Still, as shown on the upper diagram, the Run Detections step needs to be developed manually and checked regularly. But when you bring in Picus Detection Analytics into this picture, real magic happens. You can automate a big part of the validation process with minimal or no coding. Detection Analytics doesn't just look at your threat-related logs; it also checks if your in-house detection content is ready to alert. In this workflow, you only need to keep track of your repository, as the DA takes care of testing your environment against real-life threats. It even gives you insights into professional analyses of potential attacks and detection contents that can catch them.

Picus's detection content development process also adopts a Detection as Code paradigm to thoroughly analyze and provide the best possible detection contents for its users. Taking it a step further, Picus doesn't just evaluate threats against its own detection contents but also utilizes global detection contents for automatic analysis and suggestions. This ensures the best possible detection content for every action in the Picus Threat Library.


In conclusion, Detection as Code stands at the forefront of modern cybersecurity, reshaping the way organizations approach security measures. By transforming security controls into code-based solutions, Detection as Code seamlessly integrates into the software development life cycle, embodying the principles of DevSecOps.

Picus Security Control Validation (SCV) emerges as a valuable tool in the Detection as Code pipeline, enabling the safe and automated simulation of threat scenarios. The integration of Detection Analytics takes this paradigm to new heights by automating a significant portion of the validation process with no or minimal coding. Detection Analytics not only assesses threat-related logs but also evaluates the readiness of in-house detection content to alert against real-world threats.

Picus Blue Team goes beyond by adopting a Detection as Code paradigm in its detection content development process. This involves deep dive analysis and leveraging global detection contents and its own contents for automatic analysis and suggestions. Picus's commitment to continuous evaluation ensures users can trust the detection contents they integrate into their products.
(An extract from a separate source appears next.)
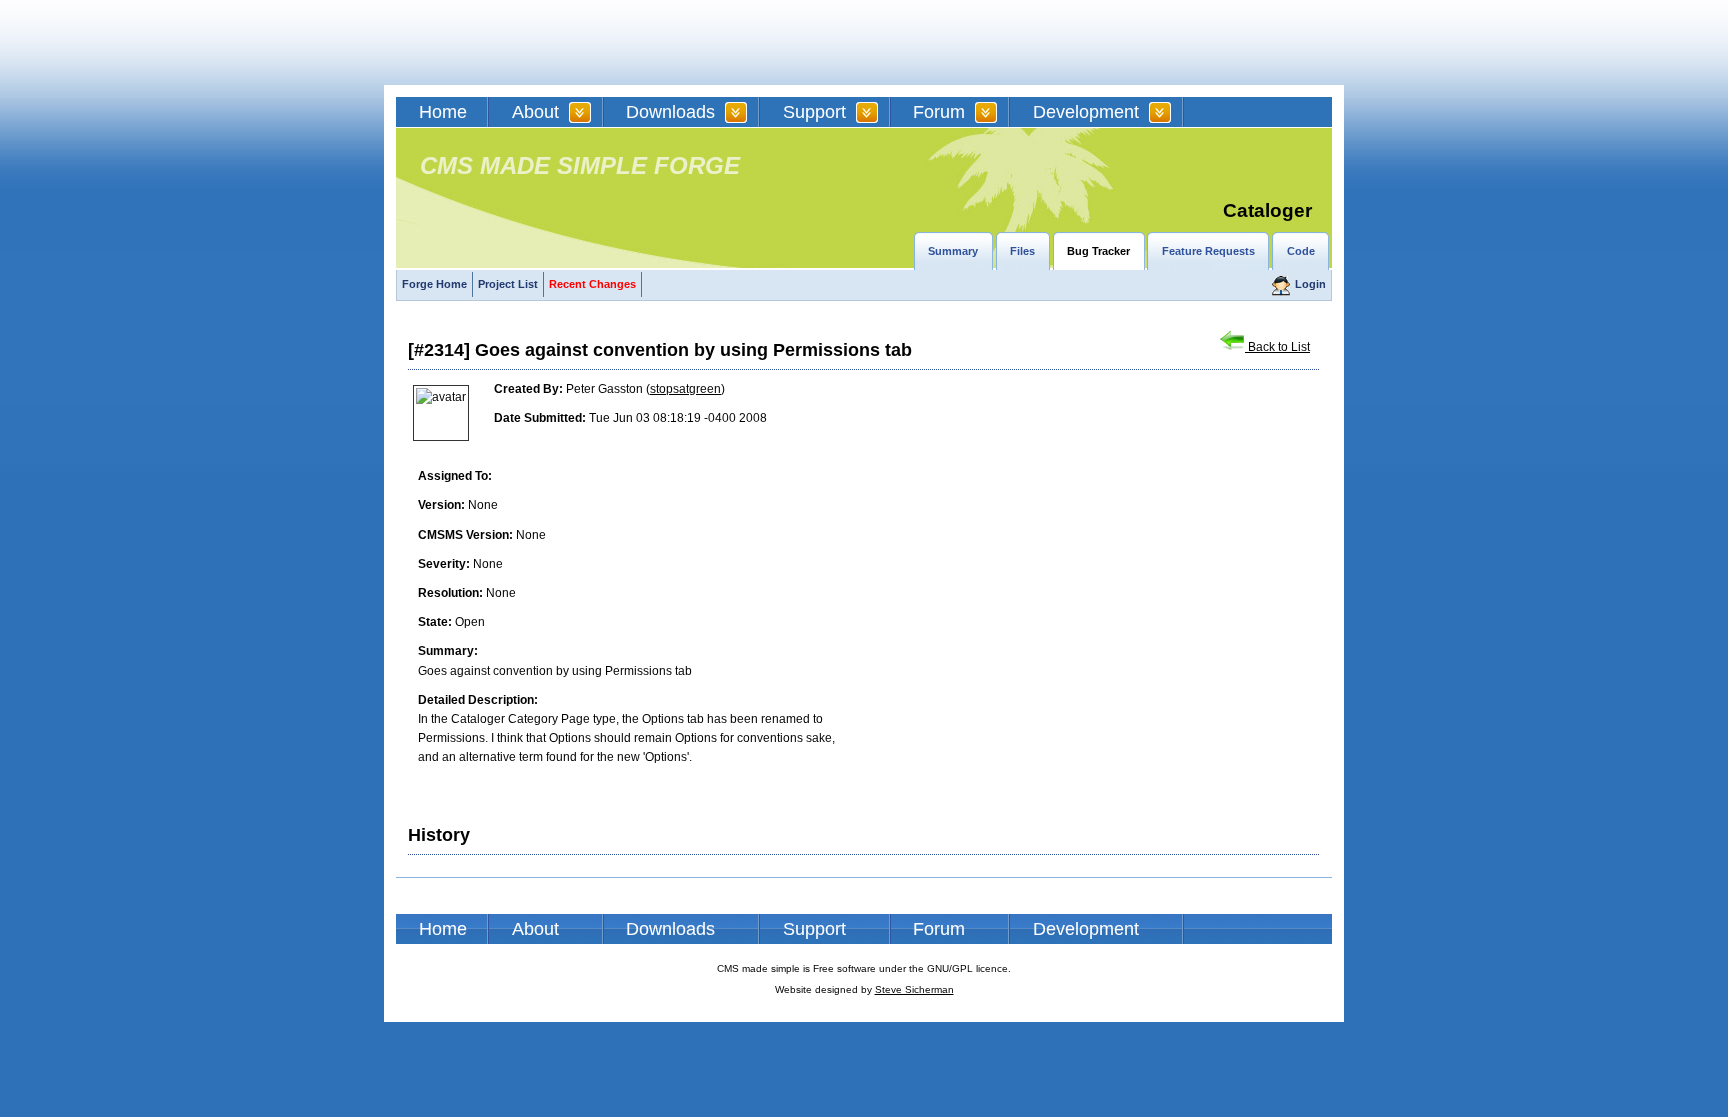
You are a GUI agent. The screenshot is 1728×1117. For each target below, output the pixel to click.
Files (1022, 251)
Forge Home (434, 284)
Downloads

In essence, Detection as Code, coupled with innovative tools and frameworks, exemplifies a proactive and automated approach to cybersecurity. Picus's commitment to this paradigm shows its dedication to providing robust and effective solutions for enhancing cybersecurity infrastructures. As the threat landscape evolves, Detection as Code will become not just a paradigm but a necessity for organizations striving to stay ahead and updated in the ever-changing world of cybersecurity.